In una conferenza tenuta anni fa, un arguto politologo catalano, oggi scomparso, voleva chiarire davanti al suo pubblico di Alicante cosa fosse la lingua nazionale. Esempio, l’uso diffuso del catalano, percepibile da qualsiasi visitatore di Barcellona. Il catalano era dunque la lingua nazionale. Dopo un po’ aggiunse: “I ara com estem a Alacant vaig a parlar en català” (“E adesso siccome siamo ad Alicante parlerò in catalano”). Vale a dire, non era importante che il catalano fosse minoritario ad Alicante: appartenendo ai Paesi Catalani, la priorità del catalano come lingua nazionale doveva essere garantita.
In questo senso, bisogna ammettere che esiste un rischio politico e culturale che non può essere ignorato di fronte alle strategie volte a invertire la situazione attuale in Spagna di pluralismo linguistico gerarchico. Durante la Transizione, il pretesto per la Catalogna era che la «normalizzazione linguistica», la preminenza della lingua chiamata propria, avrebbe agevolato l’integrazione democratica andando a compensare l’erosione subita sotto il franchismo. Oggi vediamo che così non è stato e che il risultato è consistito nell’accentuazione delle distanze culturali e politiche, spingendo allo scontro con la Spagna. Quando la pressione periferica sul tema si intensifica nella Comunità Valenciana, nelle Isole Baleari e persino nelle Asturie, è conveniente affrontare il tema, e non esattamente in bianco e nero.
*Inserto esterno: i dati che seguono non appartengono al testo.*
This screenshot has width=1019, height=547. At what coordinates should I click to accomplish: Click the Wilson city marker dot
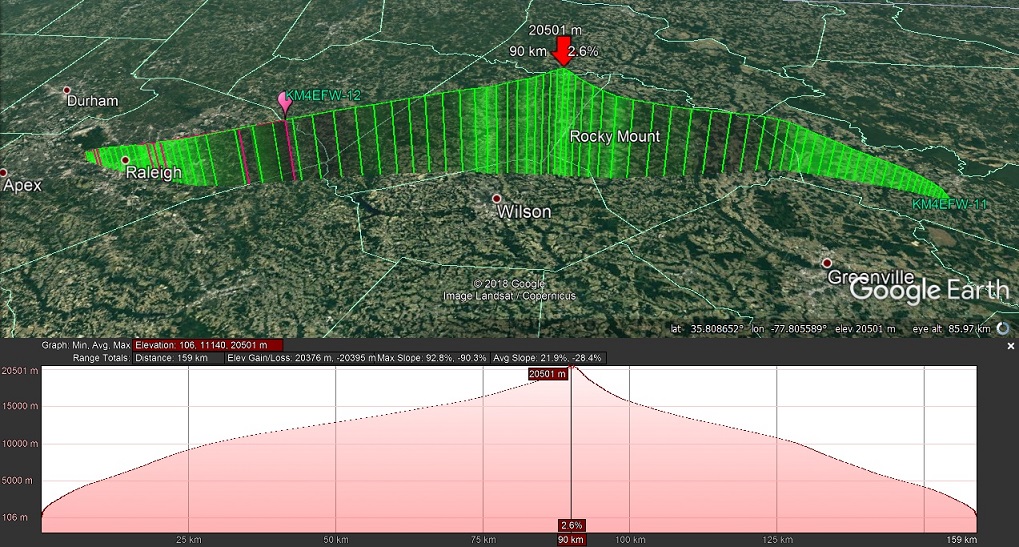pos(496,199)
Il primo mito da sfatare è che qualsiasi canalizzazione normativa di tale pressione presume un ritorno al franchismo. Piuttosto, si tratterebbe di un adeguamento al contesto europeo. L’esempio catalano dimostra che il rischio non risiede nella promozione e nella co-ufficializzazione di una lingua propria, ma nell’autorizzare l’avvio di un processo di derogazione normativa dello spagnolo. Titoli in due lingue, nessun problema; sanzionare coloro che non usano la cosiddetta lingua propria, o concederle la priorità assoluta, no. È il caso del catalano e dei medici nelle isole Baleari; come merito, bene; garanzia di monopolio per esclusione, inaccettabile. In un momento di difficile accesso al mercato del lavoro, tale esclusività serve solo a indebolire i diritti dei lavoratori tutti e a costituire una élite autoctona orientata per proprio interesse a consolidare un’identità politica esclusiva su tale privilegio.
Da strumento di comunicazione, la lingua diventa dunque la chiave di un potere politico illegittimo che mina il principio di uguaglianza tra i cittadini. In breve, costruisca pure chi vuole la sua nazione, ma come un processo endogeno, non in opposizione a uno Stato democratico, rispettoso del pluralismo. Sì alla pluri-nazionalità esistente, compresa la piena esporpolle (asturiano) delle proprie caratteristiche culturali; no a quella estesa fino alla disgregazione. Sarebbe necessario che il PSOE riflettesse su questo dopo l’enorme scivolone dell’Etatut e del suo attuale marasma, e che il PP e Ciudadanos percepissero che la via d’uscita non risiede in una nuova centralizzazione, ma nel federalismo.